Fabiana stood in the sun until they had passed, closing her eyes as she felt the chaff settle on her, and when she opened them, the column had disappeared across the steppe, burnt straw and black fumes whirling above it like its own divine cloud.

She saw the horseman appearing, out of the dust, and she sighed. It could only be one man.

‘Malamore inspecting,’ he said, his sun-gouged face, almost chiselled, like rock, expressionless. ‘Inspecting his favourite medical unit. Are you resting?’

She nodded up at him, shading her eyes with her arm, feeling vulnerable in her white pinafore. ‘I have a patient,’ she said.

‘One of ours?’

‘I think so. I must get on and examine him.’

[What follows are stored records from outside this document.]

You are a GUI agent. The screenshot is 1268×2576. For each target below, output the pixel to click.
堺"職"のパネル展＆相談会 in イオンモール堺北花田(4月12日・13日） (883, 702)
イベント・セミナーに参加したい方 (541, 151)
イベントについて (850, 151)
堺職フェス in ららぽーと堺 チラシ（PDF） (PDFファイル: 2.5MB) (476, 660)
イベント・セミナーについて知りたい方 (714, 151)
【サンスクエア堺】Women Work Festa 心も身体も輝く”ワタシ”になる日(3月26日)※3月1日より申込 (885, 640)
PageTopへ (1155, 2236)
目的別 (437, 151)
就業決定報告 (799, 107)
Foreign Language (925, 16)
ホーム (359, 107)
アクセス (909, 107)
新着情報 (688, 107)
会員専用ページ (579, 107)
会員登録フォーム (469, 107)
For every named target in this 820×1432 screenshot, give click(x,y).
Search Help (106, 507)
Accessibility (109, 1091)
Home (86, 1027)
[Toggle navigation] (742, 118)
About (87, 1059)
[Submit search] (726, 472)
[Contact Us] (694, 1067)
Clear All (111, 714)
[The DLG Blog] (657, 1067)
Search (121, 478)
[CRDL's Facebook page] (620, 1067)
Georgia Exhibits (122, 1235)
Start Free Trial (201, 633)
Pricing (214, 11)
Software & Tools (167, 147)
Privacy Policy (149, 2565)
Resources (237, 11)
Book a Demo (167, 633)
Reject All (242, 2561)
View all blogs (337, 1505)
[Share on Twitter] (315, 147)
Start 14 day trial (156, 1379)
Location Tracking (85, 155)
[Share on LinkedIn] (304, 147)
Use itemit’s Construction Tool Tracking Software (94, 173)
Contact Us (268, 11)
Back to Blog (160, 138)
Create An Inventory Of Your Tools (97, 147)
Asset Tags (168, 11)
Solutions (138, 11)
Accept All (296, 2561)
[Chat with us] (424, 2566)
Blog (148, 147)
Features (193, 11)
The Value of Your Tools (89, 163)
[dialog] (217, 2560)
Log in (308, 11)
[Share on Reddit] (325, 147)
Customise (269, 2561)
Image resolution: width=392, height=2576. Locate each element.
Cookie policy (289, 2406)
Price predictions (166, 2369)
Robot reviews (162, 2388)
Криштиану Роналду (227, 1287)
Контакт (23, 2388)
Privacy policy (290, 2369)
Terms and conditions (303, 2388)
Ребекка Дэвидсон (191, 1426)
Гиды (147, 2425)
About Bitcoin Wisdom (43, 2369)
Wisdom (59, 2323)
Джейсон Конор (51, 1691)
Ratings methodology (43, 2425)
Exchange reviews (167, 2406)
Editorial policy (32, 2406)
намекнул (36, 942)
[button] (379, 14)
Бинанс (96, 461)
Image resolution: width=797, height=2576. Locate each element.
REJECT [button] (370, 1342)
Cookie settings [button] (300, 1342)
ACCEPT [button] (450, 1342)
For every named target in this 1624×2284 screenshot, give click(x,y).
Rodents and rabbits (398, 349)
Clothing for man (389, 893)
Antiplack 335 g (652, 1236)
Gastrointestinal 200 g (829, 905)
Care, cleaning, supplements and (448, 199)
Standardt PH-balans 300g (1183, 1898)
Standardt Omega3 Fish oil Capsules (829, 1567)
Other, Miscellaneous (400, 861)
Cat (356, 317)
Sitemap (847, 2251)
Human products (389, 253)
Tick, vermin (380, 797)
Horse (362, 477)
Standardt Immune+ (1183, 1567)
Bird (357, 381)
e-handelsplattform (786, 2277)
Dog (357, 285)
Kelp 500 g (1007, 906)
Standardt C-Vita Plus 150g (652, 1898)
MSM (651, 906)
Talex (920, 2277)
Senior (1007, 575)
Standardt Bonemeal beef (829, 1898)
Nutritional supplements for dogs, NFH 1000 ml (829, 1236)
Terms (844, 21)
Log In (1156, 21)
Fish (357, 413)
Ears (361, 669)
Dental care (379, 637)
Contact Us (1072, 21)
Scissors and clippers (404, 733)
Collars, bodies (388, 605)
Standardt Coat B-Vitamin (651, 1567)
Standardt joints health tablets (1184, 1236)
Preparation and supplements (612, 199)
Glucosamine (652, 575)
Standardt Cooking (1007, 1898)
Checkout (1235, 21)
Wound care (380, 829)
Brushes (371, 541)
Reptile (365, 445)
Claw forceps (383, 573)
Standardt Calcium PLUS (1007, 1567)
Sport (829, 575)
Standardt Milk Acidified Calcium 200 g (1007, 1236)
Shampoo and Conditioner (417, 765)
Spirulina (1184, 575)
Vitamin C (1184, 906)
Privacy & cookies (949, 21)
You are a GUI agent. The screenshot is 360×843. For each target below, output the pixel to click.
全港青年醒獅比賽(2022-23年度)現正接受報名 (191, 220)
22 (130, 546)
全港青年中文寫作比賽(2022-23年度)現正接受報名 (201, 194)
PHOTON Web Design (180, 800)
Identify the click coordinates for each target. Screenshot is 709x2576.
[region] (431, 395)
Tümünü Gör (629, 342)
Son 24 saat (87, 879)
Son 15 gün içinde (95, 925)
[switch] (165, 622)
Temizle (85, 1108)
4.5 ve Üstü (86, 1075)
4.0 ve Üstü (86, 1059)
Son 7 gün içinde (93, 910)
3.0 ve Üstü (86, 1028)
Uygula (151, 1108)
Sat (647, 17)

‘Right.’ He saluted. ‘I’ll be back at nightfall.’ And he rode on into the haze.

II

Inside the brown Red Cross tent made of canvas and burlap, Fabiana saw five bare camp beds with stained mattresses. Atop one of them lay a fully clothed man who had been unceremoniously placed there. He was still in his riding boots, and there was a dirty bandage round his head. His face was heavily bruised, and he bled from his nose, lip and right eye. He was very thin, and he was not young. Most of the boys Fabiana saw were between eighteen and twenty-five. This man was somewhere, she guessed, between forty-five and fifty, and he had been badly fed for some time. He seemed tiny and shrunken on the bed; his shirt was stained with blood, some of it black and crusty, and his trousers were filthy with compacted dust, sweat, gore. If he had lice she wouldn’t be surprised. She was not sure what nationality he was, so she searched his pockets, but there were no papers. He was too old for a conscript and too ill nourished for an officer so Fabiana guessed he was either one of Mandryka’s Russians or one of Dirlewanger’s German ex-convicts who were said to be killing Russians and Jews, women and children in the villages. If he was a member of either of these special units, he was a degenerate. She remembered meeting Mandryka and Dirlewanger, when they were out riding with Malamore, and they had disgusted her. But she was just a nurse, and it was not her job to judge Italy’s allies, and that, she thought, was the quiet crime of these times: if you made your conscience elastic enough, you could learn to tolerate anything and still find joy in the blossoming of flowers.